William Jordy has written: Although it [PSFS] does epitomize the coming [to America] of the European functionalist style of the twenties, this event occurred late as to make it seem more of a synthesis of previous developments than a herald of new departures. Yet, ... as a synthesis, then as an American synthesis, PSFS is worthy of study today ... it is rather more innovative than its appearance, date, and provincial position suggest ... PSFS is not even quite the unadulterated exemplar of the International Style that it seems to be. It depends as well on Beaux-Arts theory, which it ostensibly repudiates. [William Jordy, PSFS: Its Development and Its Significance in Modern Architecture, Journal of the Society of Architectural Historians, Vol. XXI, no. 2, May, 1962, p.47-48]
The PSFS achievement was the result of a unique client-architect relationship. This savings bank is America's oldest mutual savings bank, founded in 1816 to afford a profitable mode of investment to mechanics, tradesmen, laborers, servants and others ... PSFS has served generations of immigrants, once employing tellers who spoke five languages ... it is one of the largest savings banks in the United States with the largest number of customer accounts. That the Philadelphia Savings Fund Society, an old and conservative Philadelphia institution, commissioned and built the most radical departure from traditional bank architecture in a century is due primarily to one man, James M. Willcox, president of PSFS from 1924-34. [The PSFS Building Pamphlet, May 1976, p. 4]
Willcox was to take an enthusiastic and active part in the design process and is now generally credited with the final appearance of the tower. The PSFS board was able to be quite comfortable with George Howe, who was a member of the firm Mellor, Meigs and Howe. This firm had designed elegant Main Line estates in "English" and "French Chateau" styles for Philadelphia's most fashionable families (Howe called this his "Wall Street Pastoral" period). Howe also did two branch banks for PSFS in 1924-26 in the Beaux Arts idiom. Willcox knew Howe personally, and although he did not favor modern, he was practical — he wanted a major banking office combined with rentable space. The final design incorporates the second floor banking facility with street level stores and an office tower that has had a consistently high rental since its completion. George Howe, in one great leap, became a modern architect. Jordy writes: "that a man of his years in a conservative milieu could have ventured so boldly and astutely into an enterprise new to his experience is extraordinary. When Philadelphians praised PSFS to Howe, he frequently waved aside the compliments with, 'It's Mr. Willcox's building.'"
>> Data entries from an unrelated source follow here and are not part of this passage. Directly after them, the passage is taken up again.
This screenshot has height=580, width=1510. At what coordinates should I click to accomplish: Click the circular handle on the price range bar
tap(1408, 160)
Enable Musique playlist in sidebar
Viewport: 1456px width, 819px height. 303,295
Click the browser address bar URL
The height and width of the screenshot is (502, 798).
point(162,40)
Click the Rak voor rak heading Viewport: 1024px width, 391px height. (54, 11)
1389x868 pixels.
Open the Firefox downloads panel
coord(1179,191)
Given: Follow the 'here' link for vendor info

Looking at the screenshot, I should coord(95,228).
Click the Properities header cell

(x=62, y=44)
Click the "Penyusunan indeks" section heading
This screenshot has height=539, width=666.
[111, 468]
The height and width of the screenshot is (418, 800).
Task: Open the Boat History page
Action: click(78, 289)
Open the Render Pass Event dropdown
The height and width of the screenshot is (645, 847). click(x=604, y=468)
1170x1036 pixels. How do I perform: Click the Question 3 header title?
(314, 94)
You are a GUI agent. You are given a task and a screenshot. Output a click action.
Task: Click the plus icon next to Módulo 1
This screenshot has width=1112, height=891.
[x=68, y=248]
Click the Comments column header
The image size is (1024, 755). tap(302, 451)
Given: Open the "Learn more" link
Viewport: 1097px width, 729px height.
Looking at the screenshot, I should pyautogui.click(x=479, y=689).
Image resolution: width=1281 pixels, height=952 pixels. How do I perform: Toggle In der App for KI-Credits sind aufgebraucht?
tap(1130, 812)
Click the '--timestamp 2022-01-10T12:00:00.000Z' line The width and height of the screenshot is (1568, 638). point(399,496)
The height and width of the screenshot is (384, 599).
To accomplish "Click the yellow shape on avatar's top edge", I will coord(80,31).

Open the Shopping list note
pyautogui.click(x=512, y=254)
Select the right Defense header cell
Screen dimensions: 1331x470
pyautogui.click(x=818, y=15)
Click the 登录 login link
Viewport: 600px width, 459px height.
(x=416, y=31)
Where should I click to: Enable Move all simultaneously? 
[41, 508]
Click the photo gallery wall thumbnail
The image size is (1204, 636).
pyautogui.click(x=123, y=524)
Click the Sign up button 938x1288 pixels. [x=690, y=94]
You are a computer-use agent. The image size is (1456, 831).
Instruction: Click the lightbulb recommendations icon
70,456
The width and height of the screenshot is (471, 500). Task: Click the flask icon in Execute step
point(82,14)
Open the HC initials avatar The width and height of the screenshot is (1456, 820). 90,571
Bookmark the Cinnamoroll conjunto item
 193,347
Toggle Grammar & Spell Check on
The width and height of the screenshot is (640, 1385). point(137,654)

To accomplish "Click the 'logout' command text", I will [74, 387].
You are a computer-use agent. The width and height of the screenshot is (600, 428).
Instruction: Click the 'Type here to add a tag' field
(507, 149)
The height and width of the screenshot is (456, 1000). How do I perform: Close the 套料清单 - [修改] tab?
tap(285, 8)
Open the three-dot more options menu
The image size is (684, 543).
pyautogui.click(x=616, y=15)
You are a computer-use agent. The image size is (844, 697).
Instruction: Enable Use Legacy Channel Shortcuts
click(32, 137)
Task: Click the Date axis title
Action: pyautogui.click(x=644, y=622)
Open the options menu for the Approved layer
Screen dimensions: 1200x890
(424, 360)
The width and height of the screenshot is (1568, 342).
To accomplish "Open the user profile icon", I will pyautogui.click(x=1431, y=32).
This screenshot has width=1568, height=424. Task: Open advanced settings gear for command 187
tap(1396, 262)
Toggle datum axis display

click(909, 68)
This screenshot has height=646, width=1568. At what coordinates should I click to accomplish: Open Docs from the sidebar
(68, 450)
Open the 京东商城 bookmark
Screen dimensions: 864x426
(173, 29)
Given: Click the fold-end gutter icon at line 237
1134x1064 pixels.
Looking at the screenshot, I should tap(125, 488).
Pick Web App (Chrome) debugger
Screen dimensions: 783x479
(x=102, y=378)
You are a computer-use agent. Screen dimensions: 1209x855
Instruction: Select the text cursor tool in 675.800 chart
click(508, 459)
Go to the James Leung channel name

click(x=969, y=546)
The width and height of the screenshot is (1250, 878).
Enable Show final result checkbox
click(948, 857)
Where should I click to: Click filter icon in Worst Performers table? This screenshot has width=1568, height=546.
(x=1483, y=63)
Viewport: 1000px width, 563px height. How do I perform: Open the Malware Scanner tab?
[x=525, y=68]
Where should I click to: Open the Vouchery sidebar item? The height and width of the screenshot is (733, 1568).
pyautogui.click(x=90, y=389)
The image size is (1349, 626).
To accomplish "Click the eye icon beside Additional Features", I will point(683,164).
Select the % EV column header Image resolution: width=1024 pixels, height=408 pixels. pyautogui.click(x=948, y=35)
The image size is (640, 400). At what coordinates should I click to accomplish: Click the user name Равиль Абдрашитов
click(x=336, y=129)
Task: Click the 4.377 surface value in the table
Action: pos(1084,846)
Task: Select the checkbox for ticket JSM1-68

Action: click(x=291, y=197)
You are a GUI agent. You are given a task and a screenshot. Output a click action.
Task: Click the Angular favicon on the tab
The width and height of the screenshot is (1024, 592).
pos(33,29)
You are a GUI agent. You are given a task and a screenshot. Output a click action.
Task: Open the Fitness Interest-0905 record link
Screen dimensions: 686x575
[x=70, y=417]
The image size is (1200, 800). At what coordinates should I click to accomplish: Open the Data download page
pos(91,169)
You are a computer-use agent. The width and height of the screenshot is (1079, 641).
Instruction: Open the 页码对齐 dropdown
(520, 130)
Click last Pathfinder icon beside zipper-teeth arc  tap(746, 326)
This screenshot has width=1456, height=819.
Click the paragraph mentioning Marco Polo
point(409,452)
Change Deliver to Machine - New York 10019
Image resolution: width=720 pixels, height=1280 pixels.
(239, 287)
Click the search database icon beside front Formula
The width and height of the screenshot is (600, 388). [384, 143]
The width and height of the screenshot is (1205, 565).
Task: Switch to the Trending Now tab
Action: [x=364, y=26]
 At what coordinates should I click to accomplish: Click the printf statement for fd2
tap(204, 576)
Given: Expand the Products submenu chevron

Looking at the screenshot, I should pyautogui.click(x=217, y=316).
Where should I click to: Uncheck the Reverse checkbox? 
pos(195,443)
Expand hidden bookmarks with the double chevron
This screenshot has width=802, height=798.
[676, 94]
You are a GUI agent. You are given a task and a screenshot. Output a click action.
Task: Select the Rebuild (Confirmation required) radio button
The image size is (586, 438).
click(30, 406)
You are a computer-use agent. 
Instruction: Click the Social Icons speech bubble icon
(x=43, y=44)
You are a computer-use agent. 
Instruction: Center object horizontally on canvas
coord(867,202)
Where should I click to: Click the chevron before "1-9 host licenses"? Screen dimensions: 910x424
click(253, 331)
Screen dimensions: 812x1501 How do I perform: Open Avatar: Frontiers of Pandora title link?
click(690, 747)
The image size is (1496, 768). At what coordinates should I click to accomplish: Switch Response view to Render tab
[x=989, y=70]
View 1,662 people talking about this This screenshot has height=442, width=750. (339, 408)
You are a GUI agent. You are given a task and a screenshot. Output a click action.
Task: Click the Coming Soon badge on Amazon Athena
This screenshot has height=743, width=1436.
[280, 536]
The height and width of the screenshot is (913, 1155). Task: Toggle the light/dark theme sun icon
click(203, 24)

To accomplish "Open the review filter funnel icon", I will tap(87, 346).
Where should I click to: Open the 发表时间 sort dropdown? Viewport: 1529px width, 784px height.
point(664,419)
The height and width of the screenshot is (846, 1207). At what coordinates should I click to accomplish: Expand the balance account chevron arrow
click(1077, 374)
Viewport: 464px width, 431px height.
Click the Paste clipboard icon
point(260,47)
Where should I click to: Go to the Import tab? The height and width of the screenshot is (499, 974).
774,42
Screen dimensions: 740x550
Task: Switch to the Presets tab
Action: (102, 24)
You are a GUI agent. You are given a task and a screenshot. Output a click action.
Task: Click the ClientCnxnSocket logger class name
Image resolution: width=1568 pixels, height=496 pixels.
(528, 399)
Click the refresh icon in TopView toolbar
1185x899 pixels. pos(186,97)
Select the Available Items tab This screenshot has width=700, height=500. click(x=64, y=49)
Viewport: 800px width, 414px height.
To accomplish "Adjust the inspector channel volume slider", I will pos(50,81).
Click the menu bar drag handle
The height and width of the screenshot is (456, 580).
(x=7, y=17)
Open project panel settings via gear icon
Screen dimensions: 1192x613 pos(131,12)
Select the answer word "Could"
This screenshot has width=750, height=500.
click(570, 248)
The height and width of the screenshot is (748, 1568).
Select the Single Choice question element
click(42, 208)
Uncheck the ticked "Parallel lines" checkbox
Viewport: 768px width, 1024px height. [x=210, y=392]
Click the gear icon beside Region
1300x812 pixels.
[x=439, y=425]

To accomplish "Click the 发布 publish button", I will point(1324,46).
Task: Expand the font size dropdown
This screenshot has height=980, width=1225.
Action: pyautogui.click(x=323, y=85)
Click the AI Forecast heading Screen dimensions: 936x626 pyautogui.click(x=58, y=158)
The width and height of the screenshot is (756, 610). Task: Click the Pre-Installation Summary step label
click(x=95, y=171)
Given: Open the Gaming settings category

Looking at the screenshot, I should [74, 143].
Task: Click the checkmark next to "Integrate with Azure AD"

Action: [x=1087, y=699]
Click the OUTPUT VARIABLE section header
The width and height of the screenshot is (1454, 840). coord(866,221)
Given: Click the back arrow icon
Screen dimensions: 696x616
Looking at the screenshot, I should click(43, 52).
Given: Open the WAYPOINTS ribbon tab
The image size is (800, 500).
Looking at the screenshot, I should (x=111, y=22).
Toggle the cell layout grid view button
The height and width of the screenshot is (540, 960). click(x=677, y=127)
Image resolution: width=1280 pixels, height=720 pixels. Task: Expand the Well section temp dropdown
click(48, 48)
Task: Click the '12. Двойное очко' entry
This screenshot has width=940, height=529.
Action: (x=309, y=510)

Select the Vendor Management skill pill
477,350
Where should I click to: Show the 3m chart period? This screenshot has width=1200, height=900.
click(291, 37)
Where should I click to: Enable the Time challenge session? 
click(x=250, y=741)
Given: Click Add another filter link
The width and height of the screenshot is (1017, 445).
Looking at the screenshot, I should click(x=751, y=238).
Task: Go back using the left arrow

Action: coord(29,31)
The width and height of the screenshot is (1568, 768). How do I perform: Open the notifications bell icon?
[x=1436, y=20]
Howe left Mellor and Meigs to form a partnership with the Swiss architect, William Lescaze in 1929. Lescaze had come to America in 1920 and had designed the Paris Modern interiors for the Macy exposition in 1928 — his familiarity with modern European forms was of great value to the new partnership. In the final design, Lescaze created the base of the building carrying the off center tower and the peripheral entrances to bank and offices with a sleek cave that is derived from Cubist composition. The curve was expanded to wrap around eight stories enclosing the base of the cantilevers and increased the amount of usable space creating an economic advantage over an earlier, more bulky scheme.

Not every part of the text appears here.